Oh Peggy, that made me cry hard this morning. How terribly sad. I'm sure there are times you feel like giving up but please don't. They all need you so much...

Anonymous said...

Been there, done that! Hugs to you sweetie.

Amy

TexWisGirl said...

i am terribly sorry. i know this will stay with you...

JoyceAnn said...

Hugs to you my dear friend , you did all you could. You're wonderful at what you do , but just like doctors , they can't all be saved . The circle of life can be tough , but we have to accept it and move on. She was " Blessed " to have you by her side during that terrible birthing experience.

~ Love and Hugs ~

Marigold said...

I am so sorry. It is so hard when you know someone needs you and you can't help enough. Feel better soon. At least she had a chance because you came and at least she had comfort from you. You did all you could.

Anonymous said...

[EXERCISE AIM] In the comment thread, copy the part that opens with "TexWisGirl said..." and closes with "Marigold said...", substituting "nurses" for "doctors".

[RAW DATA]
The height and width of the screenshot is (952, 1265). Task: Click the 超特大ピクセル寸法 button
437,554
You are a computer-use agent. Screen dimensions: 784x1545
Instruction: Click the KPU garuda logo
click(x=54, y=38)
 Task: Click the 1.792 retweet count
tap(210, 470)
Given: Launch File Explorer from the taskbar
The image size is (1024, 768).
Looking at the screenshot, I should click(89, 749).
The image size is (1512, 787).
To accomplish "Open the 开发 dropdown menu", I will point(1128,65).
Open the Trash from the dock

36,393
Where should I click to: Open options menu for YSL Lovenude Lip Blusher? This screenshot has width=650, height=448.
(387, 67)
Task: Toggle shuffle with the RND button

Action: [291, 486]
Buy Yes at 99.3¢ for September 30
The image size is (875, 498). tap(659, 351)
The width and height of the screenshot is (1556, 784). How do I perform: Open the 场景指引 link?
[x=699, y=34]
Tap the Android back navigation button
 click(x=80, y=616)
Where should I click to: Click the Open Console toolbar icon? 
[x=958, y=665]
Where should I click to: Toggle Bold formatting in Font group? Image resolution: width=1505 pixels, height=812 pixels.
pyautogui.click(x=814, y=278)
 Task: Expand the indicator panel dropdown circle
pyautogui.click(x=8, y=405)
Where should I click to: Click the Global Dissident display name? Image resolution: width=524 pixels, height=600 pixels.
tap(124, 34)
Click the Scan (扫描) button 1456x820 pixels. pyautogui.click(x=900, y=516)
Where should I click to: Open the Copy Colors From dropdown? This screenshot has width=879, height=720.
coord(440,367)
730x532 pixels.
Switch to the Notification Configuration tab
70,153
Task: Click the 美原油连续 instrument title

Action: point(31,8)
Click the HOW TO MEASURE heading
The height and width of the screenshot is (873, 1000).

[WORKED SOLUTION]
TexWisGirl said...

i am terribly sorry. i know this will stay with you...

JoyceAnn said...

Hugs to you my dear friend , you did all you could. You're wonderful at what you do , but just like nurses , they can't all be saved . The circle of life can be tough , but we have to accept it and move on. She was " Blessed " to have you by her side during that terrible birthing experience.

~ Love and Hugs ~

Marigold said...